** Opening SOURCE MATERIAL block **

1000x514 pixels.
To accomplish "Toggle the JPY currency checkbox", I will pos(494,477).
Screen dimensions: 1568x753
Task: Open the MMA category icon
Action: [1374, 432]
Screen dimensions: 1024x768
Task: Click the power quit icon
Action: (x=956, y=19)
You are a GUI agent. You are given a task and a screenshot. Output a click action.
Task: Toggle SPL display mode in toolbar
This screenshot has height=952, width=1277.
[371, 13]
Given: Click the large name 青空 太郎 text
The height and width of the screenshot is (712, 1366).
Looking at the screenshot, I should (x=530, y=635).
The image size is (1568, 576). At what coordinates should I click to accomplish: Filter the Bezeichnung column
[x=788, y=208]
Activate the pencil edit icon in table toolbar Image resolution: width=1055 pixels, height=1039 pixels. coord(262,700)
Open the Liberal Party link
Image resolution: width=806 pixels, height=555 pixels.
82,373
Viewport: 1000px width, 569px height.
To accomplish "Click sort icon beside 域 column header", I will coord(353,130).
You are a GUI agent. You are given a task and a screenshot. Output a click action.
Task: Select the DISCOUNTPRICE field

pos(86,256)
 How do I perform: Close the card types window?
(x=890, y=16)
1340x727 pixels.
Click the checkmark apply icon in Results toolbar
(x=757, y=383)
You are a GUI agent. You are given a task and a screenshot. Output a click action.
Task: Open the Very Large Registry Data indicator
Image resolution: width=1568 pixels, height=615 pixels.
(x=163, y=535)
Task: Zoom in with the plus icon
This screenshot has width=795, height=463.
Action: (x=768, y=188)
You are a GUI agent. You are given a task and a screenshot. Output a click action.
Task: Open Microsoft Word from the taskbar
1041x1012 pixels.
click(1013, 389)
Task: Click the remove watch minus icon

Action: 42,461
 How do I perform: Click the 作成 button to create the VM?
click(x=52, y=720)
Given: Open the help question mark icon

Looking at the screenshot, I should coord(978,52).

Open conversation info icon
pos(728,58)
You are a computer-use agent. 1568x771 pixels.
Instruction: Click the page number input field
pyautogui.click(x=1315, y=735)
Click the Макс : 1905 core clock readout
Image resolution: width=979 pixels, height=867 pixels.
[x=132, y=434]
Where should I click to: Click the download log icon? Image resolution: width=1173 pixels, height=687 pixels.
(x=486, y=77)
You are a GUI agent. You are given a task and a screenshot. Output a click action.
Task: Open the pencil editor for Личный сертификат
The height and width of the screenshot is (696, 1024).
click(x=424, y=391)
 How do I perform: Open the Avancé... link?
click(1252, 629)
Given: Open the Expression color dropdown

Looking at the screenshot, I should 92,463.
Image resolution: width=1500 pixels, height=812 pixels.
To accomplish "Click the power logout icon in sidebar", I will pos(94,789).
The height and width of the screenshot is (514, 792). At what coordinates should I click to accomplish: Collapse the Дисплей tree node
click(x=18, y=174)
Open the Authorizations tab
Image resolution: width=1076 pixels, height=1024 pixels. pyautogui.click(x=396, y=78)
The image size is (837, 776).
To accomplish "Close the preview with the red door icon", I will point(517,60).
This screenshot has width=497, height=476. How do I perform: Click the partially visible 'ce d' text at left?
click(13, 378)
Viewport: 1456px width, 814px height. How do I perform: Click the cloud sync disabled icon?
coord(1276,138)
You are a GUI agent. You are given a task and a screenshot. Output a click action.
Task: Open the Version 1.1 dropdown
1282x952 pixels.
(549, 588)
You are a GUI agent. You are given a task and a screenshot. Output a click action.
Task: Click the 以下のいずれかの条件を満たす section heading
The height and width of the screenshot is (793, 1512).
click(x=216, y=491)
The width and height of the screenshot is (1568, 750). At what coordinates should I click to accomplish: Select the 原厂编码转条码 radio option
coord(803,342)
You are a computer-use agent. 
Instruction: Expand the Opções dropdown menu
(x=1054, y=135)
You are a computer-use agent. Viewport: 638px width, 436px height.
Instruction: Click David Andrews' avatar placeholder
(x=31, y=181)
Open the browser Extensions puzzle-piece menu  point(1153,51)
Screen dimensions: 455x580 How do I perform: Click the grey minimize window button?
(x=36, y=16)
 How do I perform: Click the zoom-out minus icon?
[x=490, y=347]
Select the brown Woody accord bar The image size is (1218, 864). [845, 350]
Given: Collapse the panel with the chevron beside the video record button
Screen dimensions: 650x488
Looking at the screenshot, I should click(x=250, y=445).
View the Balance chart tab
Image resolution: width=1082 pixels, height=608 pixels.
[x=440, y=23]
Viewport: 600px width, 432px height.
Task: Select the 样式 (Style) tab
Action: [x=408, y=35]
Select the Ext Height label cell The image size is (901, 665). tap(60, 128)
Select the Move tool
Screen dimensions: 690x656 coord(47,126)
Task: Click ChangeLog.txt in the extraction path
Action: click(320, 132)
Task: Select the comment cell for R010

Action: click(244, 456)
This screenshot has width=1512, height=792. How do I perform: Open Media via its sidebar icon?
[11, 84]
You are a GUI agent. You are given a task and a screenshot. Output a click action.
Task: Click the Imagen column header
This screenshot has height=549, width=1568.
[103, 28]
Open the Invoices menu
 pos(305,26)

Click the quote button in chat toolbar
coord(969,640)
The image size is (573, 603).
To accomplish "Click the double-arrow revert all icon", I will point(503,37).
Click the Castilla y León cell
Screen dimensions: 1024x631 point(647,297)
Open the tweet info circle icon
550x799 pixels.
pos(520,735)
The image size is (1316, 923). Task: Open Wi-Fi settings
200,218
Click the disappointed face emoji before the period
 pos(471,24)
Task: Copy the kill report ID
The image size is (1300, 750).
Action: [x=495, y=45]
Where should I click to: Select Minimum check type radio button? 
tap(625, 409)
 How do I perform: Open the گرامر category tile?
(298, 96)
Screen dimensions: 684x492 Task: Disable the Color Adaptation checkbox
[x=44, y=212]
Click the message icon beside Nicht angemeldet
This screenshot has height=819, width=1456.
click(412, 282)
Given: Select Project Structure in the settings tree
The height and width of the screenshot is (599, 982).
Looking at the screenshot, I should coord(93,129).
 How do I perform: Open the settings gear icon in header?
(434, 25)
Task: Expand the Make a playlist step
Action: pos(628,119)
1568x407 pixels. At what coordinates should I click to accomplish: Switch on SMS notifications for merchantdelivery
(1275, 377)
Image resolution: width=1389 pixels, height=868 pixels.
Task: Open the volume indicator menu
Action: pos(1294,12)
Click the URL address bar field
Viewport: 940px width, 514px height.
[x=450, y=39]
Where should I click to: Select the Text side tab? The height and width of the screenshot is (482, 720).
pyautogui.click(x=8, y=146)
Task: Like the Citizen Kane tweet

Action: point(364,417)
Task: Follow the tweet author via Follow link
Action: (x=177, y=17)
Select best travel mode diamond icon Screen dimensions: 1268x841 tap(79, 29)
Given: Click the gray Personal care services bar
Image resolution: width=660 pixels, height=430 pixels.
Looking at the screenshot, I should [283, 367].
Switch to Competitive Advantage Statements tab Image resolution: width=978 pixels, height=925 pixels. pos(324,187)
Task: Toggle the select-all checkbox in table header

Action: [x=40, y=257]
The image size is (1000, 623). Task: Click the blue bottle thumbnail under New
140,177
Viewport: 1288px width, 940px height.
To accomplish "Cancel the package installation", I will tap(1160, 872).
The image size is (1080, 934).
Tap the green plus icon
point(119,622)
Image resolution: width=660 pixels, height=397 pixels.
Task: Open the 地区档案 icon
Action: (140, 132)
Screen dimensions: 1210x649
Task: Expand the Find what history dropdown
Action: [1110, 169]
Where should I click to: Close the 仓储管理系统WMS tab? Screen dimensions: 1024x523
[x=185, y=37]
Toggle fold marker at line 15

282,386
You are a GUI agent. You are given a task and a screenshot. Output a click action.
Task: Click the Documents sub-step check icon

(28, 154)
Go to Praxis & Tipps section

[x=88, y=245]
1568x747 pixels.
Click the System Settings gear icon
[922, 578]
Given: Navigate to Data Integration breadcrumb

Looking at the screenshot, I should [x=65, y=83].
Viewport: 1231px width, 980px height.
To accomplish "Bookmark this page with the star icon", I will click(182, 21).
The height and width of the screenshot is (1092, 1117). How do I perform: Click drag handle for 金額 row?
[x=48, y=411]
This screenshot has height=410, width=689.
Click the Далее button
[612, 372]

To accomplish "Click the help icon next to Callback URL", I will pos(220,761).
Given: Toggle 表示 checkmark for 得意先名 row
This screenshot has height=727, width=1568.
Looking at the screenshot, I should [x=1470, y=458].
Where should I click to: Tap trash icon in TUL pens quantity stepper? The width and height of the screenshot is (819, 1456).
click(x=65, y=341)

** Closing SOURCE MATERIAL block **

## ACTIVITY:
Repeat, exactly as they stand above, the lines from the line with "Screen dimensions: 455x580" to the line with "Given: Collapse the", both lines included.

## ANSWER SECTION:
Screen dimensions: 455x580 How do I perform: Click the grey minimize window button?
(x=36, y=16)
 How do I perform: Click the zoom-out minus icon?
[x=490, y=347]
Select the brown Woody accord bar The image size is (1218, 864). [845, 350]
Given: Collapse the panel with the chevron beside the video record button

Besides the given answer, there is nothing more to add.